PASSAGE TO READ:
start

# MSI R6870 Hawk fan problems!



## rak2410 (Apr 6, 2013)

Ok guys i have MSI R6870 Hawk with twin frozr 3. But out of those 2 fans, one stopped working long time back and the other one is making noise which i guess will eventually stop! 

So i was looking for an aftermarket cooler .. but i dunno how to install it and all that ( but i can try ). So what r ur thoughts? what should i do? any compatible coolers available in India?

Thanks,
Rakshith Anand


----------



## Cilus (Apr 6, 2013)

Is your card within warranty?


----------



## rak2410 (Apr 6, 2013)

Cilus said:


> Is your card within warranty?



Yes warranty is still valid but i got this card from US. So i really dont know whether they will have a intl warranty.


----------



## Tenida (Apr 6, 2013)

^^ Just try once going to the MSI service center otherwise aftermarket cooler is there anyway


----------



## anirbandd (Apr 6, 2013)

yea... try RMA.. if not, then go for aftermarket


----------



## rak2410 (Apr 6, 2013)

Tenida said:


> ^^ Just try once going to the MSI service center otherwise aftermarket cooler is there anyway





anirbandd said:


> yea... try RMA.. if not, then go for aftermarket




Yes, i will go to a service center and then update !

Thanks


----------



## rajnusker (Apr 9, 2013)

So what happened at the service center?


----------



## rak2410 (May 30, 2013)

Finally got it repaired! MSI Service Rocks!Period.

Recently both my gpu fans went kaput and i had to take emergency action.  So went to the service center - Which is Digicare. Ill tell you this - They are awesome!

end

GIVEN INFORMATION:
start

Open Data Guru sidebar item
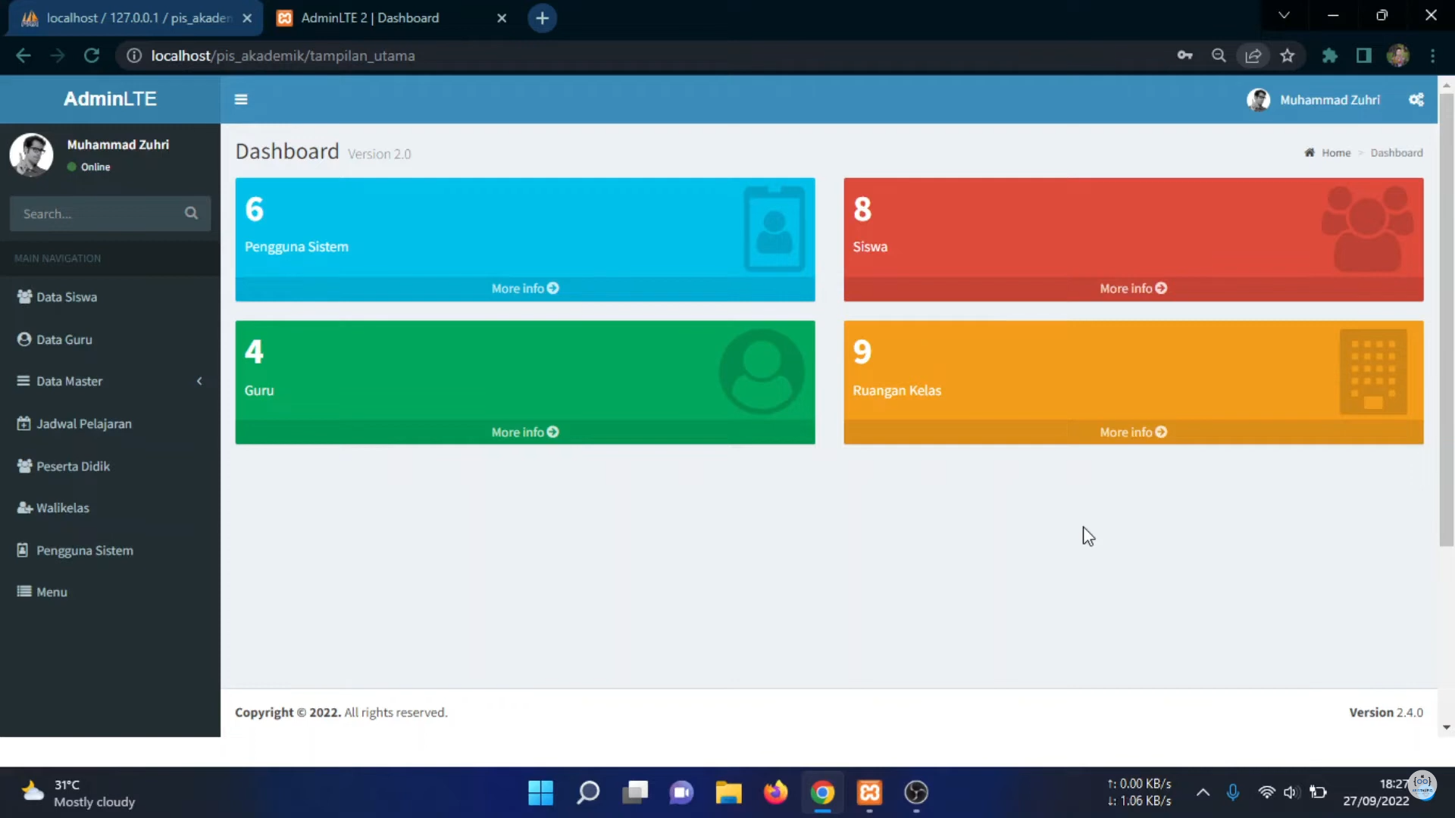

end

PROBLEMS AND TASKS:
(A) For the thread about the MSI R6870 Hawk fans, decide whether each statement agrees with it. (i) The card was bought in the US. (ii) Both fans had stopped working when the thread began. (iii) The service center visited was Digicare. Answer yes or no for each, and quote the deciding words from the thread.
(B) Carry on the thread about the MSI R6870 Hawk fans from the point where it stops.

ANSWERS TO THE PROBLEMS:
(A)
(i) Yes: "i got this card from US"
(ii) No: "one stopped working long time back and the other one is making noise"
(iii) Yes: "So went to the service center - Which is Digicare."

(B)
I gave it last Thursday ( May 23rd ). I did not have my bill of purchase also even then they checked the status of warranty without asking for the bill and they told its in warranty and we will repair it within a week! And yesterday( May 29th) i recieve a mail saying its repaired!! 
It was RMA ed to MSI Taiwan. I got mail from rma.msi.tw saying we recieved your shipment On Monday i.e ( May 27th).
And its repaired and back in Bangalore on 29th eve! 

I was quite surprised that they were so efficient!

I would definitely buy a MSI product in future. I recommend others to , as well!


----------



## Nerevarine (May 30, 2013)

Quite surprising that MSI still has service (and that too this awesome) in india..
Congrats !!
PS : ASUS also has digicare as it's regional distributor and ive had mixed experience with dem


----------



## rak2410 (May 30, 2013)

Ty 

And oh, well sometimes it happens . Maybe in Bangalore they are pretty good.
Anyway, hopefully they continue this excellent service.


----------



## The Sorcerer (May 30, 2013)

Nerevarine said:


> Quite surprising that MSI still has service (and that too this awesome) in india..


It never left to begin with.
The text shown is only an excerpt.